As they had elsewhere in Chicago, authorities reacted quickly. By the time the next batch of soldiers arrived, administrators held educational sessions and demanded that any man with symptoms report them immediately. Far fewer soldiers fell sick, and none died.

By November, reports of new cases in Chicago died to a trickle. All in all, at least 8,500 people died of the flu in Chicago, and 51,000 cases of flu and pneumonia had been reported.

“It’s likely there were thousands more,” David said. Sickness and death in poor districts, like the meatpacking district, were probably underreported.

Over half of the deaths were in men and women ages 10 to 40, creating an abnormal spike in the age of death at a time when infants less than a year old generally accounted for the vast majority of deaths.

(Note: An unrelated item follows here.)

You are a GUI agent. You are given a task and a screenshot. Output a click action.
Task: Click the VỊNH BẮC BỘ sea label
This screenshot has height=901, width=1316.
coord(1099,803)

Later studies have suggested that the virus may have activated what’s called a cytokine storm in the bodies of its victims. Cytokines are signaling molecules that mediate immune responses. A virus might trigger an overload of cytokines, sending the immune system into overdrive and damaging the body’s own cells. Healthy young adults, with strong immune responses, would fare worse than the young and elderly, who tend to have weaker immune systems.

Early reports from Mexico appear to confirm that young adults were disproportionately stricken by the flu. The data is spotty though, and no one has a concrete estimate of the actual mortality rate of the new virus. The 1918 pandemic flu only had a death rate of about 3 percent, but it infected millions of people. And U.S. H1N1 cases have been mild so far.

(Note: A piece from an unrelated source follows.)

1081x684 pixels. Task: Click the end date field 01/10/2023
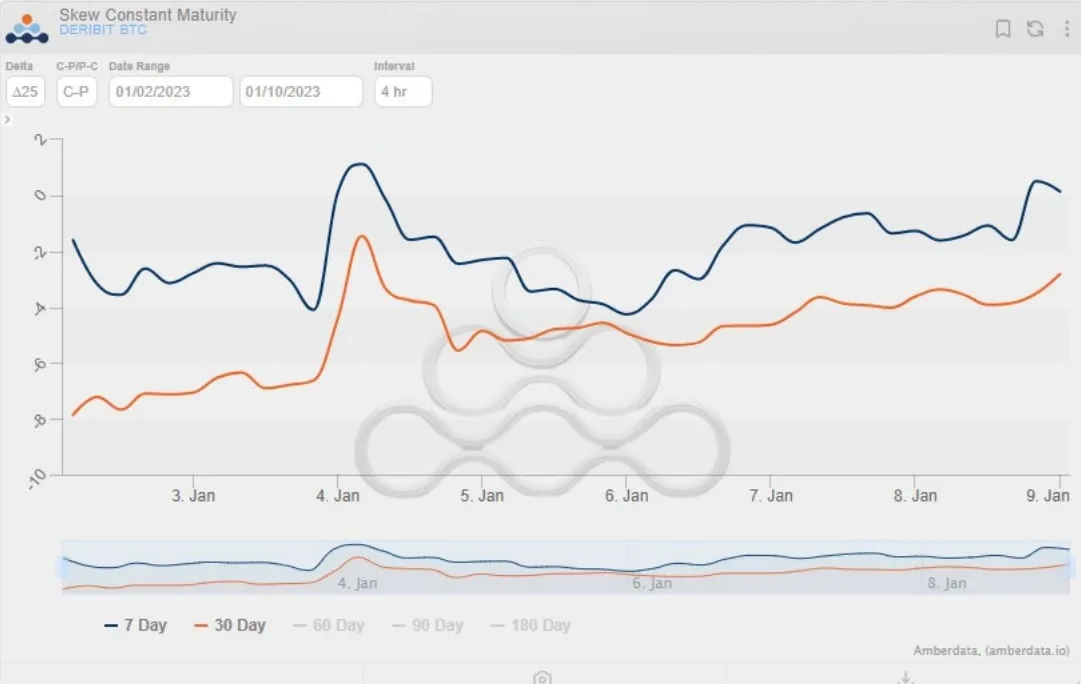coord(301,92)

While modern medical advances such as vaccines, antibiotics, and ventilators could significantly reduce mortality, David said swine flu could cause other problems.

The Center for Disease Control estimates that a severe pandemic could drive 1.4 million into U.S. hospital intensive care units, or about 300 people per hospital. That burden, atop the routine caseload of patients with heart disease and other illnesses, could overwhelm the system.

Pandemics can result from a phenomenon called an antigenic shift, David said. “For example, a pig who has a pig virus also gets infected by a human virus. In the same cells, some of the genetic material gets scrambled and produces a new virus—one that can infect humans.”

Since the combination is new, most people’s immune systems don’t recognize it. If the virus can move easily from person to person, like the current virus does, it can cause serious damage.

“That hardly ever happens,” David said.

Hardly ever—but at the same time, by many accounts the world is overdue for a flu pandemic. Smaller epidemics occurred in 1957 and 1968, but they were milder and mostly affected the very young and old.